Really, But are NFTs worth the money—or the hype? as per the experts say they’re a bubble poised to pop. What do you think?
Well, What Is an NFT?
An NFT is a digital asset that represents real-world objects like art, music, in-game items and videos. They are bought and sold online, frequently with cryptocurrency, and they are generally encoded with the same underlying software as many cryptos.
NFTs are also generally one of a kind, or at least one of a very limited run, and have unique identifying codes. “Essentially, NFTs create digital scarcity,” says Arry Yu, chair of the Washington Technology Industry Association Cascadia Blockchain Council and managing director of Yellow Umbrella Ventures.
But many NFTs, at least in these early days, have been digital creations that already exist in some form elsewhere, like iconic video clips from NBA games or securitized versions of digital art that’s already floating around on Instagram.
For instance, famous digital artist Mike Winklemann, better known as “Beeple” crafted a composite of 5,000 daily drawings to create perhaps the most famous NFT of the moment, “EVERYDAYS: The First 5000 Days,” which sold at Christie’s for a record-breaking $69.3 million.
Anyone can view the individual images—or even the entire collage of images online for free.
So why are people willing to spend millions on something they could easily screenshot or download?
Because an NFT allows the buyer to own the original item. Not only that, it contains built-in authentication, which serves as proof of ownership. Collectors value those “digital bragging rights” almost more than the item itself.
Well then, How Is an NFT Different from Cryptocurrency?
NFT stands for non-fungible token. It’s generally built using the same kind of programming as cryptocurrency, like Bitcoin or Ethereum, but that’s where the similarity ends. Physical money and cryptocurrencies are “fungible,” meaning they can be traded or exchanged for one another. They’re also equal in value—one dollar is always worth another dollar; one Bitcoin is always equal to another Bitcoin. NFTs are different.
Each has a digital signature that makes it impossible for NFTs to be exchanged for or equal to one another (hence, non-fungible). One NBA Top Shot clip, for example, is not equal to EVERYDAYS simply because they’re both NFTs.
How Does an NFT Work?
NFTs exist on a blockchain, which is a distributed public ledger that records transactions. You’re probably most familiar with blockchain as the underlying process that makes cryptocurrencies possible. NFTs are typically held on the Ethereum blockchain, although other blockchains support them as well.
An NFT is created, or “minted” from digital objects that represent both tangible and intangible items, including:
- Videos and sports highlights
- Virtual avatars and video game skins
- Designer sneakers
- Even tweets count. Twitter co-founder Jack Dorsey sold his first ever tweet as an NFT for more than $2.9 million.
How to Buy NFTs ?
If you’re keen to start your own NFT collection, you’ll need to acquire some key items:
First, you’ll need to get a digital wallet that allows you to store NFTs and cryptocurrencies. You’ll likely need to purchase some cryptocurrency, like Ether, depending on what currencies your NFT provider accepts. You can buy crypto using a credit card on platforms like Coinbase, Kraken, eToro and even PayPal and Robinhood now.
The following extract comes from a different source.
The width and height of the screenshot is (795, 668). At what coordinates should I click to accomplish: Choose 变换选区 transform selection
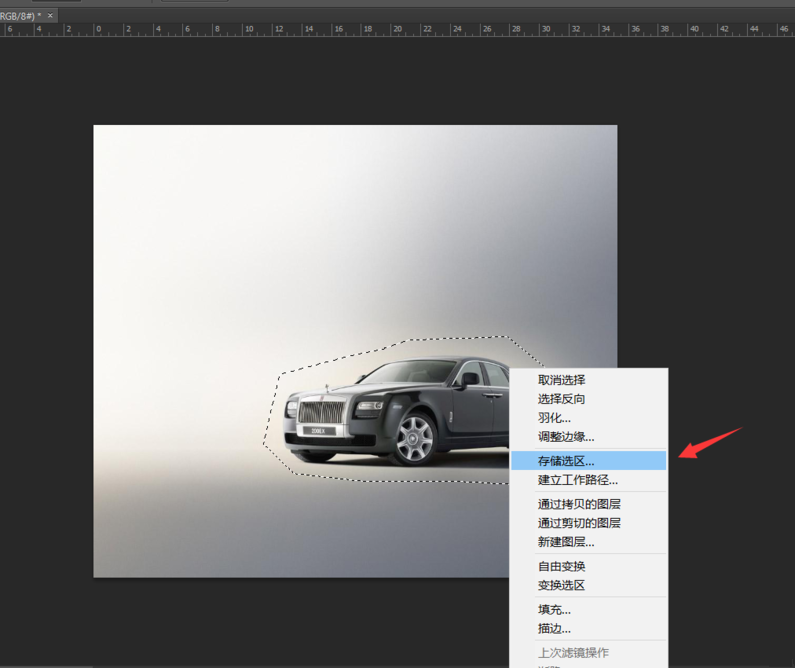tap(561, 585)
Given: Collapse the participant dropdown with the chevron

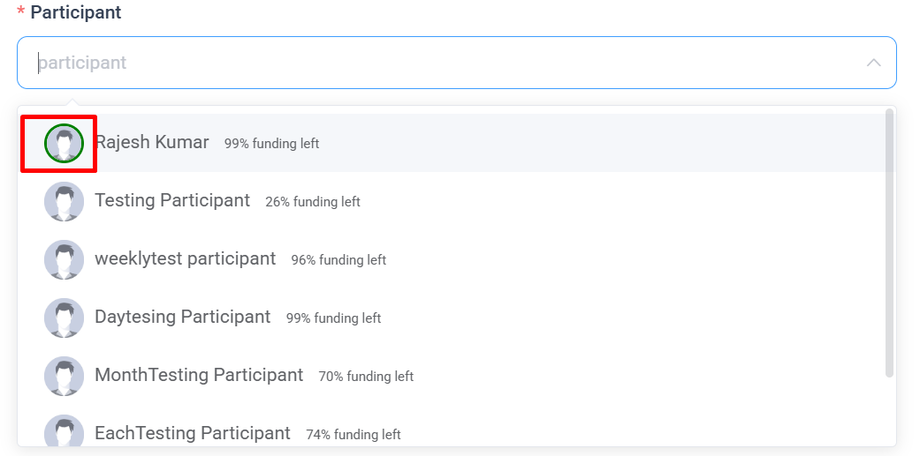Looking at the screenshot, I should [873, 63].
In addition, the verification processes for creators and NFT listings aren’t consistent across platforms — some are more stringent than others. OpenSea and Rarible, for example, do not require owner verification for NFT listings. Buyer protections appear to be sparse at best, so when shopping for NFTs, it may be best to keep the old adage “caveat emptor” (let the buyer beware) in mind.
Should You Buy NFTs?
“NFTs are risky because their future is uncertain, and we don’t yet have a lot of history to judge their performance, Since NFTs are so new, it may be worth investing small amounts to try it out for now.”